[start RECORD SET]

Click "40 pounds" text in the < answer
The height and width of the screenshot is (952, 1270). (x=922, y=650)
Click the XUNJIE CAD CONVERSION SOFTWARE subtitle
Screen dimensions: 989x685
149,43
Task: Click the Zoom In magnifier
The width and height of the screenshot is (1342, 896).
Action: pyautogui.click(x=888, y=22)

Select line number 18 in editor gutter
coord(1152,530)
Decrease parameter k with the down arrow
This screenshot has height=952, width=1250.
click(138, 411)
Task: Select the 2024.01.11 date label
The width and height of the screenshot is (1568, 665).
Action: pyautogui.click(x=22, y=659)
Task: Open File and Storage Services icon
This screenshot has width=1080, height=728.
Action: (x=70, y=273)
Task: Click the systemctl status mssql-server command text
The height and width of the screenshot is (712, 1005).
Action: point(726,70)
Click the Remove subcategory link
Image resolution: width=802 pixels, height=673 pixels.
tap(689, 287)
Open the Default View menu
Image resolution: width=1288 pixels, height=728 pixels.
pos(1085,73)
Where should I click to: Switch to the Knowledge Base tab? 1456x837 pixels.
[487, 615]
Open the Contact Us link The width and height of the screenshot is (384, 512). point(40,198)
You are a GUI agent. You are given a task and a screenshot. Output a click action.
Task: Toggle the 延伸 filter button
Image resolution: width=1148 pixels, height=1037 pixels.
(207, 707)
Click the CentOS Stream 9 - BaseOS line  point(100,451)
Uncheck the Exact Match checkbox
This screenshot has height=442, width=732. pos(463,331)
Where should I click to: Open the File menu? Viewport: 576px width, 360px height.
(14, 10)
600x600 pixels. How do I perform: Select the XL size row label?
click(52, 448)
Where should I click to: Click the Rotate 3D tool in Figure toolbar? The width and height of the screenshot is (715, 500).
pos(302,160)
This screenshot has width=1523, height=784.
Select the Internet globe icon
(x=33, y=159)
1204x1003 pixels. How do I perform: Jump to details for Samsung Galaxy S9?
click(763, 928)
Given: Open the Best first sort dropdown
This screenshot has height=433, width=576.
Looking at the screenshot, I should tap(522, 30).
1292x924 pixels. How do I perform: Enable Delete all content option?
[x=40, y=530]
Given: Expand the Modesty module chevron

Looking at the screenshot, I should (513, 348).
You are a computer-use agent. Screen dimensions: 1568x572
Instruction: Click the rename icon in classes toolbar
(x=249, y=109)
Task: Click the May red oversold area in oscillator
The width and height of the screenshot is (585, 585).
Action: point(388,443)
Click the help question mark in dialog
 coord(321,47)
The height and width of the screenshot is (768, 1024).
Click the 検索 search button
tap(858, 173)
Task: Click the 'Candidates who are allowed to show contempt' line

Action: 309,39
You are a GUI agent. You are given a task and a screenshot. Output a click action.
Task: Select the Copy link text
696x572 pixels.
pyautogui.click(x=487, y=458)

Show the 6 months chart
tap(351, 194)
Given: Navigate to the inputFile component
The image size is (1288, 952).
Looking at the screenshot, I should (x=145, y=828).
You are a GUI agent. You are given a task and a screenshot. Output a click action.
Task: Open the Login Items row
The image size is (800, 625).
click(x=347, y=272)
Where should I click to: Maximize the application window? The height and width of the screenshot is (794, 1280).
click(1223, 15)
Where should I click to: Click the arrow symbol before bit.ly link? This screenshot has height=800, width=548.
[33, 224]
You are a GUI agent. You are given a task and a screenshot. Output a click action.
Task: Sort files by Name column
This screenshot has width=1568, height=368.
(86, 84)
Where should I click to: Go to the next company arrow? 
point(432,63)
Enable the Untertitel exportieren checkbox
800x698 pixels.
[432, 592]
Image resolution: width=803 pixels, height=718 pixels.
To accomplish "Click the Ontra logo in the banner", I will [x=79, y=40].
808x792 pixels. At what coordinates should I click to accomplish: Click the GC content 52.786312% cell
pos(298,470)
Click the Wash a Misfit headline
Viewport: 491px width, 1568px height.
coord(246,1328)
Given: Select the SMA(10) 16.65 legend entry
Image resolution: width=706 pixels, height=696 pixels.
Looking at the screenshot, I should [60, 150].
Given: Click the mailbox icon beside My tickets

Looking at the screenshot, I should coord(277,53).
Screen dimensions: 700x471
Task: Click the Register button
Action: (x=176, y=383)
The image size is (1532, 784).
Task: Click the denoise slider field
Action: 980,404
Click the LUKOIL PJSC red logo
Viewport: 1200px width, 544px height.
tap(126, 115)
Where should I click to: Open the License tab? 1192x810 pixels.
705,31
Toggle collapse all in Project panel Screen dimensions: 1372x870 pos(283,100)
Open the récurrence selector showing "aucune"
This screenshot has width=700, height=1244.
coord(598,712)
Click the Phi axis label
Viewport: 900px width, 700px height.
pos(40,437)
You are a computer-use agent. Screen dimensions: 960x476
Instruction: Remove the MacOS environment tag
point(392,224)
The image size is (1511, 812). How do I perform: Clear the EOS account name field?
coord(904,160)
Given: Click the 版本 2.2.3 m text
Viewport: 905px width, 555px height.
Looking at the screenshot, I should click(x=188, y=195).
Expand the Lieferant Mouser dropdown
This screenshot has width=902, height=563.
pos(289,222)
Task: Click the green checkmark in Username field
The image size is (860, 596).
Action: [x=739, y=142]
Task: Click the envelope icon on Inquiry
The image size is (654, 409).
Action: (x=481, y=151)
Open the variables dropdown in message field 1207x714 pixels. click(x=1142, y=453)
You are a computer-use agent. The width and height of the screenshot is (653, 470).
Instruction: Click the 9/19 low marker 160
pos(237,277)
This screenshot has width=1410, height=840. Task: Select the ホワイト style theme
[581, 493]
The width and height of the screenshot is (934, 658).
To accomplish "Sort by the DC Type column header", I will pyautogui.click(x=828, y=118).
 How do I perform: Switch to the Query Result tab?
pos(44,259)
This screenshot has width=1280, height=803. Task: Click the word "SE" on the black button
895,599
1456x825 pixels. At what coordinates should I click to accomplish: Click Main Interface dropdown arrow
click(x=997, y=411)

[end RECORD SET]

INSTRUCTION:
Express every line of the data above as a Markdown table with the columns Row and Line. Put a running number in Row and skip blank lines.

RESULT BELOW:
| Row | Line |
|---|---|
| 1 | Click "40 pounds" text in the < answer |
| 2 | The height and width of the screenshot is (952, 1270). (x=922, y=650) |
| 3 | Click the XUNJIE CAD CONVERSION SOFTWARE subtitle |
| 4 | Screen dimensions: 989x685 |
| 5 | 149,43 |
| 6 | Task: Click the Zoom In magnifier |
| 7 | The width and height of the screenshot is (1342, 896). |
| 8 | Action: pyautogui.click(x=888, y=22) |
| 9 | Select line number 18 in editor gutter |
| 10 | coord(1152,530) |
| 11 | Decrease parameter k with the down arrow |
| 12 | This screenshot has height=952, width=1250. |
| 13 | click(138, 411) |
| 14 | Task: Select the 2024.01.11 date label |
| 15 | The width and height of the screenshot is (1568, 665). |
| 16 | Action: pyautogui.click(x=22, y=659) |
| 17 | Task: Open File and Storage Services icon |
| 18 | This screenshot has width=1080, height=728. |
| 19 | Action: (x=70, y=273) |
| 20 | Task: Click the systemctl status mssql-server command text |
| 21 | The height and width of the screenshot is (712, 1005). |
| 22 | Action: point(726,70) |
| 23 | Click the Remove subcategory link |
| 24 | Image resolution: width=802 pixels, height=673 pixels. |
| 25 | tap(689, 287) |
| 26 | Open the Default View menu |
| 27 | Image resolution: width=1288 pixels, height=728 pixels. |
| 28 | pos(1085,73) |
| 29 | Where should I click to: Switch to the Knowledge Base tab? 1456x837 pixels. |
| 30 | [487, 615] |
| 31 | Open the Contact Us link The width and height of the screenshot is (384, 512). point(40,198) |
| 32 | You are a GUI agent. You are given a task and a screenshot. Output a click action. |
| 33 | Task: Toggle the 延伸 filter button |
| 34 | Image resolution: width=1148 pixels, height=1037 pixels. |
| 35 | (207, 707) |
| 36 | Click the CentOS Stream 9 - BaseOS line  point(100,451) |
| 37 | Uncheck the Exact Match checkbox |
| 38 | This screenshot has height=442, width=732. pos(463,331) |
| 39 | Where should I click to: Open the File menu? Viewport: 576px width, 360px height. |
| 40 | (14, 10) |
| 41 | 600x600 pixels. How do I perform: Select the XL size row label? |
| 42 | click(52, 448) |
| 43 | Where should I click to: Click the Rotate 3D tool in Figure toolbar? The width and height of the screenshot is (715, 500). |
| 44 | pos(302,160) |
| 45 | This screenshot has width=1523, height=784. |
| 46 | Select the Internet globe icon |
| 47 | (x=33, y=159) |
| 48 | 1204x1003 pixels. How do I perform: Jump to details for Samsung Galaxy S9? |
| 49 | click(763, 928) |
| 50 | Given: Open the Best first sort dropdown |
| 51 | This screenshot has height=433, width=576. |
| 52 | Looking at the screenshot, I should tap(522, 30). |
| 53 | 1292x924 pixels. How do I perform: Enable Delete all content option? |
| 54 | [x=40, y=530] |
| 55 | Given: Expand the Modesty module chevron |
| 56 | Looking at the screenshot, I should (513, 348). |
| 57 | You are a computer-use agent. Screen dimensions: 1568x572 |
| 58 | Instruction: Click the rename icon in classes toolbar |
| 59 | (x=249, y=109) |
| 60 | Task: Click the May red oversold area in oscillator |
| 61 | The width and height of the screenshot is (585, 585). |
| 62 | Action: point(388,443) |
| 63 | Click the help question mark in dialog |
| 64 |  coord(321,47) |
| 65 | The height and width of the screenshot is (768, 1024). |
| 66 | Click the 検索 search button |
| 67 | tap(858, 173) |
| 68 | Task: Click the 'Candidates who are allowed to show contempt' line |
| 69 | Action: 309,39 |
| 70 | You are a GUI agent. You are given a task and a screenshot. Output a click action. |
| 71 | Task: Select the Copy link text |
| 72 | 696x572 pixels. |
| 73 | pyautogui.click(x=487, y=458) |
| 74 | Show the 6 months chart |
| 75 | tap(351, 194) |
| 76 | Given: Navigate to the inputFile component |
| 77 | The image size is (1288, 952). |
| 78 | Looking at the screenshot, I should (x=145, y=828). |
| 79 | You are a GUI agent. You are given a task and a screenshot. Output a click action. |
| 80 | Task: Open the Login Items row |
| 81 | The image size is (800, 625). |
| 82 | click(x=347, y=272) |
| 83 | Where should I click to: Maximize the application window? The height and width of the screenshot is (794, 1280). |
| 84 | click(1223, 15) |
| 85 | Where should I click to: Click the arrow symbol before bit.ly link? This screenshot has height=800, width=548. |
| 86 | [33, 224] |
| 87 | You are a GUI agent. You are given a task and a screenshot. Output a click action. |
| 88 | Task: Sort files by Name column |
| 89 | This screenshot has width=1568, height=368. |
| 90 | (86, 84) |
| 91 | Where should I click to: Go to the next company arrow?  |
| 92 | point(432,63) |
| 93 | Enable the Untertitel exportieren checkbox |
| 94 | 800x698 pixels. |
| 95 | [432, 592] |
| 96 | Image resolution: width=803 pixels, height=718 pixels. |
| 97 | To accomplish "Click the Ontra logo in the banner", I will [x=79, y=40]. |
| 98 | 808x792 pixels. At what coordinates should I click to accomplish: Click the GC content 52.786312% cell |
| 99 | pos(298,470) |
| 100 | Click the Wash a Misfit headline |
| 101 | Viewport: 491px width, 1568px height. |
| 102 | coord(246,1328) |
| 103 | Given: Select the SMA(10) 16.65 legend entry |
| 104 | Image resolution: width=706 pixels, height=696 pixels. |
| 105 | Looking at the screenshot, I should [60, 150]. |
| 106 | Given: Click the mailbox icon beside My tickets |
| 107 | Looking at the screenshot, I should coord(277,53). |
| 108 | Screen dimensions: 700x471 |
| 109 | Task: Click the Register button |
| 110 | Action: (x=176, y=383) |
| 111 | The image size is (1532, 784). |
| 112 | Task: Click the denoise slider field |
| 113 | Action: 980,404 |
| 114 | Click the LUKOIL PJSC red logo |
| 115 | Viewport: 1200px width, 544px height. |
| 116 | tap(126, 115) |
| 117 | Where should I click to: Open the License tab? 1192x810 pixels. |
| 118 | 705,31 |
| 119 | Toggle collapse all in Project panel Screen dimensions: 1372x870 pos(283,100) |
| 120 | Open the récurrence selector showing "aucune" |
| 121 | This screenshot has width=700, height=1244. |
| 122 | coord(598,712) |
| 123 | Click the Phi axis label |
| 124 | Viewport: 900px width, 700px height. |
| 125 | pos(40,437) |
| 126 | You are a computer-use agent. Screen dimensions: 960x476 |
| 127 | Instruction: Remove the MacOS environment tag |
| 128 | point(392,224) |
| 129 | The image size is (1511, 812). How do I perform: Clear the EOS account name field? |
| 130 | coord(904,160) |
| 131 | Given: Click the 版本 2.2.3 m text |
| 132 | Viewport: 905px width, 555px height. |
| 133 | Looking at the screenshot, I should click(x=188, y=195). |
| 134 | Expand the Lieferant Mouser dropdown |
| 135 | This screenshot has width=902, height=563. |
| 136 | pos(289,222) |
| 137 | Task: Click the green checkmark in Username field |
| 138 | The image size is (860, 596). |
| 139 | Action: [x=739, y=142] |
| 140 | Task: Click the envelope icon on Inquiry |
| 141 | The image size is (654, 409). |
| 142 | Action: (x=481, y=151) |
| 143 | Open the variables dropdown in message field 1207x714 pixels. click(x=1142, y=453) |
| 144 | You are a computer-use agent. The width and height of the screenshot is (653, 470). |
| 145 | Instruction: Click the 9/19 low marker 160 |
| 146 | pos(237,277) |
| 147 | This screenshot has width=1410, height=840. Task: Select the ホワイト style theme |
| 148 | [581, 493] |
| 149 | The width and height of the screenshot is (934, 658). |
| 150 | To accomplish "Sort by the DC Type column header", I will pyautogui.click(x=828, y=118). |
| 151 |  How do I perform: Switch to the Query Result tab? |
| 152 | pos(44,259) |
| 153 | This screenshot has width=1280, height=803. Task: Click the word "SE" on the black button |
| 154 | 895,599 |
| 155 | 1456x825 pixels. At what coordinates should I click to accomplish: Click Main Interface dropdown arrow |
| 156 | click(x=997, y=411) |